TASK INSTRUCTIONS:
From the line with "Click the latest" to the line with "Task: Toggle the", retype every line exactly, including those two, and leave out the rest of the data below.

Collected data entries:
────────────────────────────────────────

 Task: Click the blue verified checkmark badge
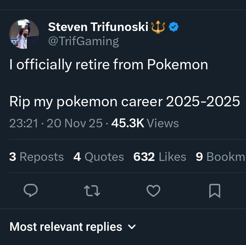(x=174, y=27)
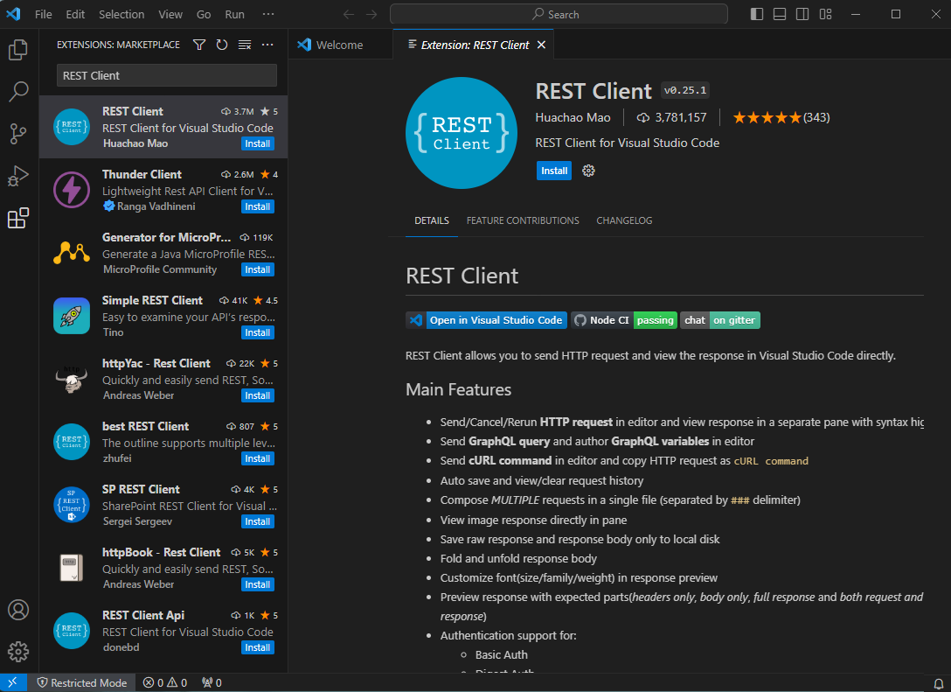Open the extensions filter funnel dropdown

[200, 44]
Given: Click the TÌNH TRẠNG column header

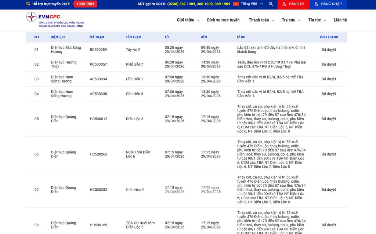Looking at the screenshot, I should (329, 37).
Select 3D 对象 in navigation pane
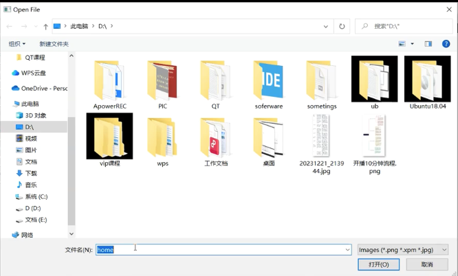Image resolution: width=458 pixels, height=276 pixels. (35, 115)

────────────────────────────────────────

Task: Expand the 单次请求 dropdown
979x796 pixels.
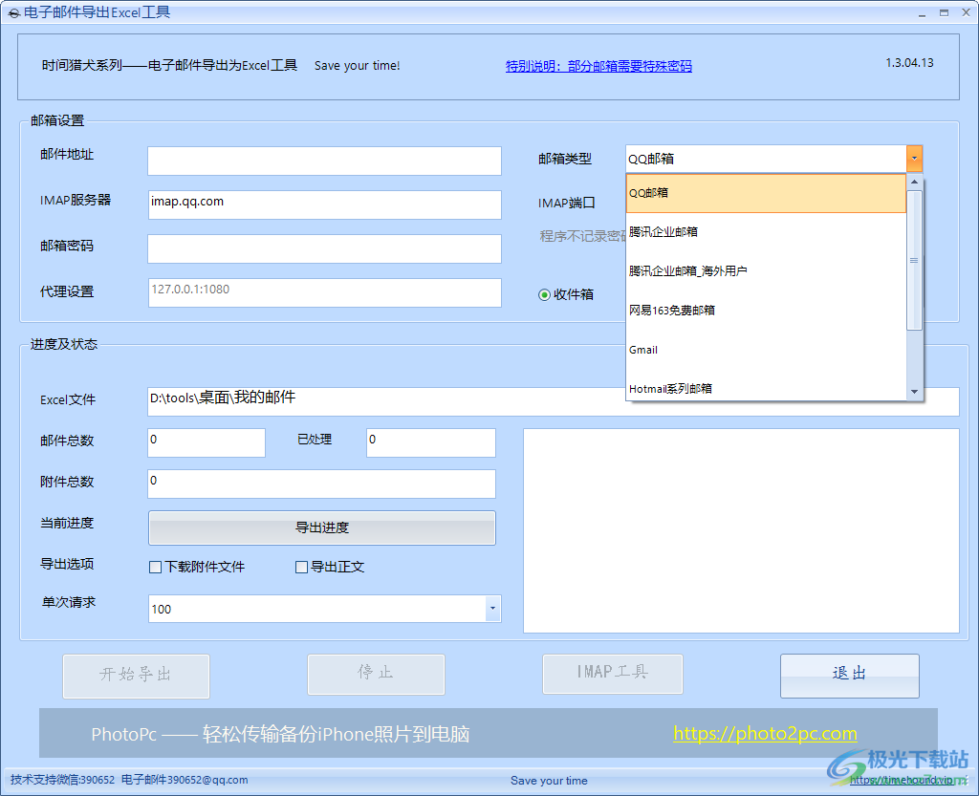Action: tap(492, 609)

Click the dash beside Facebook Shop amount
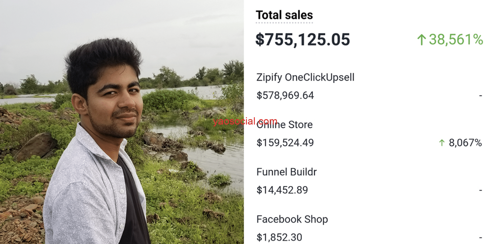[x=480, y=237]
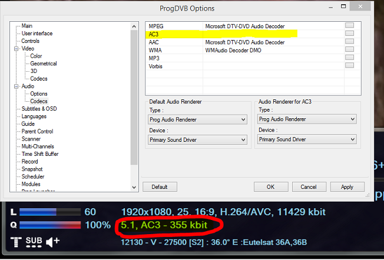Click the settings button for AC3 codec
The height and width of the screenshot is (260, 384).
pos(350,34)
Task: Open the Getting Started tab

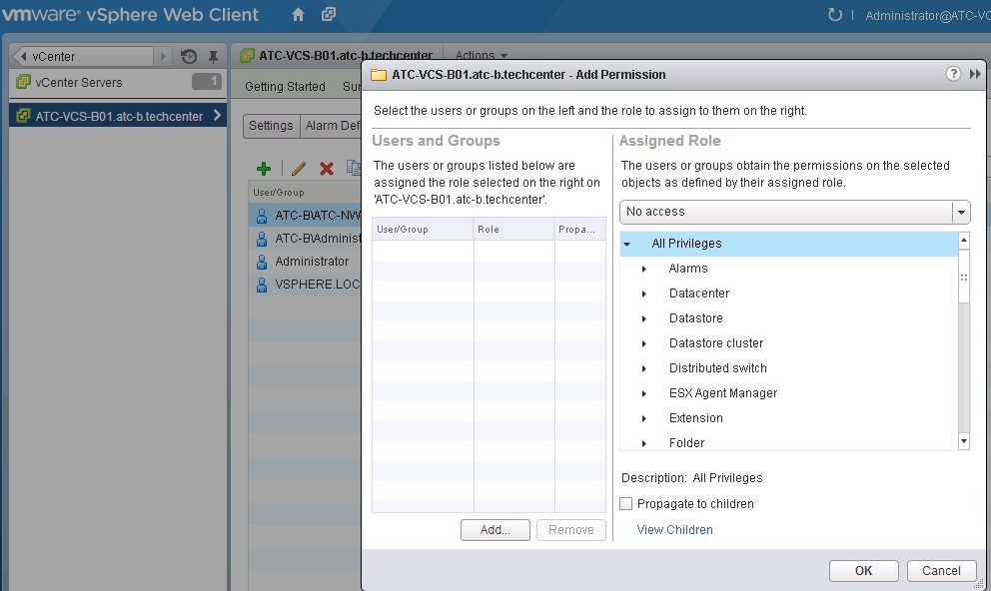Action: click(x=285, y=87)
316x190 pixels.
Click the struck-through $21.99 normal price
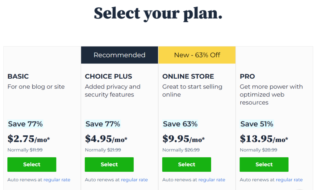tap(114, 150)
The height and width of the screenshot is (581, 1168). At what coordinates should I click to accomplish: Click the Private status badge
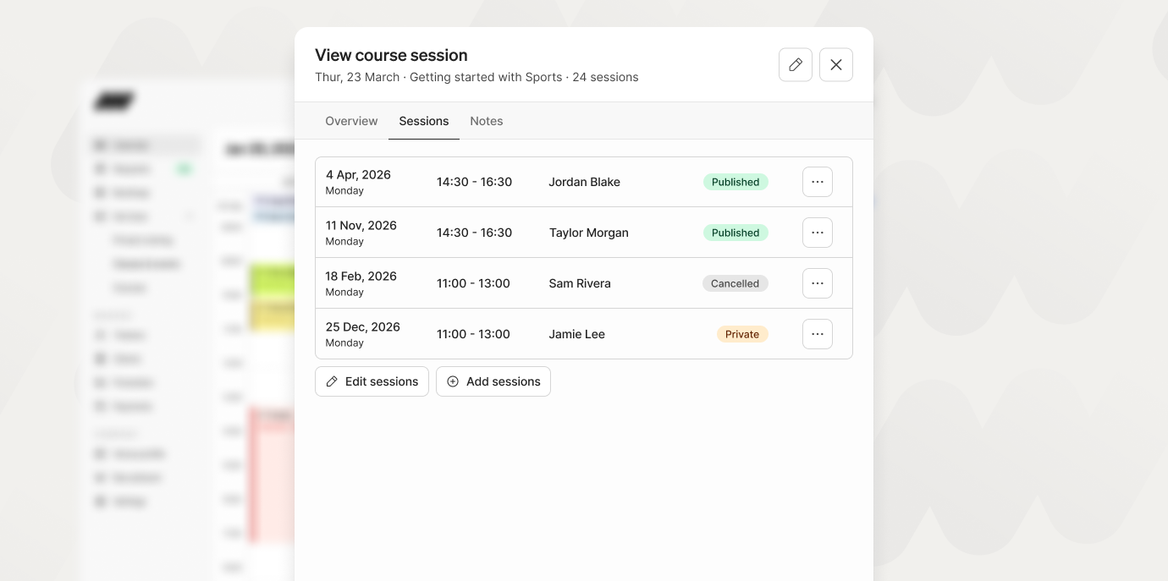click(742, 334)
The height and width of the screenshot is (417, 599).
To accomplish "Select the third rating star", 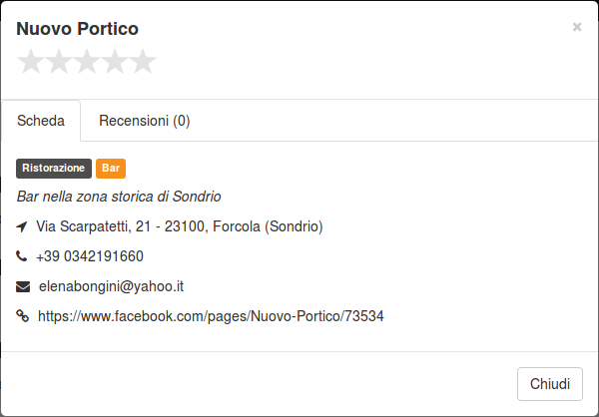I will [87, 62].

────────────────────────────────────────

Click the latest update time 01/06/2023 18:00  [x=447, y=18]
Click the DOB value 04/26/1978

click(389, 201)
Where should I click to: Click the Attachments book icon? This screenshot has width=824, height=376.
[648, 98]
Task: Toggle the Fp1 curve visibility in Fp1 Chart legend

────────────────────────────────────────

RESULT:
Click the latest update time 01/06/2023 18:00  [x=447, y=18]
Click the DOB value 04/26/1978

click(389, 201)
Where should I click to: Click the Attachments book icon? This screenshot has width=824, height=376.
[648, 98]
Task: Toggle the Fp1 curve visibility in Fp1 Chart legend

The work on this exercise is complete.